Benedict raised ‘the specter of a parallel magisterium, or official church teaching, at a time when the church was already polarized between conservatives longing for Benedict’s orthodoxy and progressives cheering Francis’ merciful bent.’ Benedict later distanced himself from the publication in obedience to official Vatican guidelines to live by for future retired popes. Those guidelines read: “The bishop emeritus will be careful not to interfere in any way, directly or indirectly, in the governance of the diocese. He will want to avoid every attitude and relationship that could even hint at some kind of parallel authority to that of the diocesan bishop, with damaging consequences for the pastoral life of and unity of the diocesan community.” The testimony remains that Benedict, a conservative intellectual and Francis, a Jesuit enjoyed “excellent” relationship. According to Rev. Federico Lombardi “the presence of the retired pope in the Vatican Gardens “was felt as the discreet presence of someone who had loved the church a lot, and who continued to love her and pray for her.”

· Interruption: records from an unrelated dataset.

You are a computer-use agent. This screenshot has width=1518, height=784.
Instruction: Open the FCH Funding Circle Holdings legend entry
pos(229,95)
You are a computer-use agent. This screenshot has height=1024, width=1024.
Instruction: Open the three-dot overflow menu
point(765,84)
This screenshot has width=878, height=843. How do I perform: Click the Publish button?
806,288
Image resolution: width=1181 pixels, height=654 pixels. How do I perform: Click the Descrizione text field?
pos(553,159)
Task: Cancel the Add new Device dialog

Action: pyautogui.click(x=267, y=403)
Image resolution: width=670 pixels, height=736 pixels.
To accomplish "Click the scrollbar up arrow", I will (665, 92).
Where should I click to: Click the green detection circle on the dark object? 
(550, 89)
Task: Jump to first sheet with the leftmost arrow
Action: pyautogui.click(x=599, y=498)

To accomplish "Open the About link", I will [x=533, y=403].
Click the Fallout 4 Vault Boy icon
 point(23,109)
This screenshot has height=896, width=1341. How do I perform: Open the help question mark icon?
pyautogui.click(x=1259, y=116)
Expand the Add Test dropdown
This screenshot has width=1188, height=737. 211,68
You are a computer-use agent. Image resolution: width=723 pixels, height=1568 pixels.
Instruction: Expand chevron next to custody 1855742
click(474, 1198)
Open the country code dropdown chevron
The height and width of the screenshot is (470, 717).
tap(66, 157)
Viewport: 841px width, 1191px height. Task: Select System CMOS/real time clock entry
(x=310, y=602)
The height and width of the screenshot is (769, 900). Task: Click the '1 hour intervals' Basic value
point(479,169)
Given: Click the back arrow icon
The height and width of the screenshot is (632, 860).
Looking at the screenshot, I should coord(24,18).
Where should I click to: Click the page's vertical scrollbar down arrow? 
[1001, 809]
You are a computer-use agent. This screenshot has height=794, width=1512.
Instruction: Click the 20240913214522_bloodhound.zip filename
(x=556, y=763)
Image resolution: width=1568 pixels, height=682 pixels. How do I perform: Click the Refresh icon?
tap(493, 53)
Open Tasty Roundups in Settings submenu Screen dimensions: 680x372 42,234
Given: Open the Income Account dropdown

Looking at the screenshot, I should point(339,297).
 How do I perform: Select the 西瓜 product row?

Using an African proverb, ‘when death comes to find,’ Benedict, at age 95, death found him alive in Christ Jesus in the Mater Ecclesial Monastery in the Vatican on Saturday, December 31, 2022. On February 6, 2022, Benedict wrote, “Quite soon, I shall find myself before the final judge of my life. Even though, as I look back on my long life, I can have a great reason for fear and trembling, I am nonetheless of good cheer, for I trust firmly that the Lord is not only the just judge but also the friend and brother who himself has already suffered for my shortcomings, and is thus also my advocate, my ‘Paraclete’. In light of the hour of judgment, the grace of being a Christian becomes all the more clear to me. It grants me knowledge, and indeed friendship, with the judge of my life and thus allows me to pass confidently through the dark door of death. In this regard, I am constantly reminded of what John tells us at the beginning of the Apocalypse: he sees the Son of Man in all his grandeur and falls at his feet as though dead. Yet He, placing his right hand on him, says to him: ‘Do not be afraid! It is I…’ (cf. Rev 1:12-17). Dear friends, with these sentiments, I bless you all.” According to his request, Benedict’s funeral would be celebrated solemnly but with “simplicity.” Therefore, the funeral Mass to be celebrated by Pope Francis in St Peter’s Square on Thursday, January 5, 2023, will remain an ‘unprecedented event in which a current pope will celebrate the funeral of a former one.’

Benedict will be remembered for his ‘single-minded vision to rekindle the faith in a world that, he frequently lamented, seemed to think it could do without God.’ He tried to reawaken Christianity in a secularized Europe.’  Benedict’s death as a Christian believer is a trade in of his physical existence in anticipation and preparation to be born to Eternal life.